Otro factor importante que contribuyó a la pérdida de dinamismo del sector automotriz en la región Centro fue la puesta en marcha del Tratado de Libre Comercio de América del Norte (TLCAN). Éste significó un nuevo orden económico y comercial a partir de que las grandes trasnacionales fijaron sus expectativas de crecimiento en los mercados externos, lo que convirtió en una ventaja la cercanía con los mercados estadounidense y canadiense; así, las entidades federativas de la franja fronteriza con Estados Unidos se convirtieron en receptores naturales de las nuevas inversiones automotrices.
En el cuadro 1 se hace evidente que la participación de la industria automotriz de la región Centro, con respecto a la nacional, ha disminuido considerablemente de 1980 a 2014. La proporción de unidades económicas pasó de 48.6% a 26.6%, aunque las caídas más dramáticas se han presentado en la generación del valor agregado censal bruto (VACB) y en la población ocupada (PO), pues estas variables redujeron su participación hasta en casi cincuenta puntos porcentuales en este periodo.

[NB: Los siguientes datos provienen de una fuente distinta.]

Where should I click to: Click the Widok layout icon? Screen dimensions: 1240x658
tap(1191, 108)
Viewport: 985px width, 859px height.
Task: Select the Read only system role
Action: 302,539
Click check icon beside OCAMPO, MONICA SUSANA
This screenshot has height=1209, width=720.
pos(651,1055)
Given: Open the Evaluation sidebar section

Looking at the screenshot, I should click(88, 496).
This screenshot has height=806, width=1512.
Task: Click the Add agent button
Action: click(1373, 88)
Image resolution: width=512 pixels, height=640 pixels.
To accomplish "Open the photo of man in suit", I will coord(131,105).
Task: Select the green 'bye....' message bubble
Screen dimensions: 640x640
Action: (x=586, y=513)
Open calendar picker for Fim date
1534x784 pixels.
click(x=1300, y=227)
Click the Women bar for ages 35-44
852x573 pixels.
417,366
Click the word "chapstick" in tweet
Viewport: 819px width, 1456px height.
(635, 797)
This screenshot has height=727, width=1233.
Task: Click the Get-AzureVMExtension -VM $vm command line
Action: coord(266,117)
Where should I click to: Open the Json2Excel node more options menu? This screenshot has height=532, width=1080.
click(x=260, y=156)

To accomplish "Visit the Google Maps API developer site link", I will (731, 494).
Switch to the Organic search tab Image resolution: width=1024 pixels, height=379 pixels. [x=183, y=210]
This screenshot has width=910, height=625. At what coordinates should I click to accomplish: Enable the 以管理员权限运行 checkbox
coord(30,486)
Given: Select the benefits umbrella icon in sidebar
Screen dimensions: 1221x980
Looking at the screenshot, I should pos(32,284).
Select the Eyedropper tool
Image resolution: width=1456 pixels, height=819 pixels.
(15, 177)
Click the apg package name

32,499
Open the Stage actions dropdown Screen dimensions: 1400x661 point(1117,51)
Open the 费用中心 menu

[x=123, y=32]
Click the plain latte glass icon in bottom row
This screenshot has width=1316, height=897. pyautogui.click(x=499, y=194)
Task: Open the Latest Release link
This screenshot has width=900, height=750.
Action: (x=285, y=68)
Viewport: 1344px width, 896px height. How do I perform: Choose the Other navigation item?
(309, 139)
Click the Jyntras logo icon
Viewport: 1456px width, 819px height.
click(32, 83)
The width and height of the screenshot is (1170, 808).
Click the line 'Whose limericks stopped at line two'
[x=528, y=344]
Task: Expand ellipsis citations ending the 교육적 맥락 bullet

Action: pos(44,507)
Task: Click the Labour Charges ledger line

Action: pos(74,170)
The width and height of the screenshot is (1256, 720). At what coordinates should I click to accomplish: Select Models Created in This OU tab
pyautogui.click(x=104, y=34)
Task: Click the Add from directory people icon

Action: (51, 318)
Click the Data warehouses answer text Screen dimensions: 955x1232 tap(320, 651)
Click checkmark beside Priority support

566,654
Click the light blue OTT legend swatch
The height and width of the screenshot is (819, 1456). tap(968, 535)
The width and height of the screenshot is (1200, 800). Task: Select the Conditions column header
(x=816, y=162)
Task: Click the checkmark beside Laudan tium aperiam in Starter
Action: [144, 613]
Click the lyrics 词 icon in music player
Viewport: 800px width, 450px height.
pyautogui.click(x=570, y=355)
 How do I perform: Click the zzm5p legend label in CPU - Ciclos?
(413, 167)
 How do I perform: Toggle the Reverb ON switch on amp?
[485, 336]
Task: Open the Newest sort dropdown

Por entidad federativa, las reducciones más importantes se han presenta do en el Estado de México y la Ciudad de México (cuadro 1), entidades en las que en algún momento se concentró la mayor parte de la industria automotriz, pero que, como ya se mencionó, se vieron desplazadas como destinos de los flujos de inversión del sector ante las políticas de descentralización, el contexto internacional y el proceso de apertura comercial.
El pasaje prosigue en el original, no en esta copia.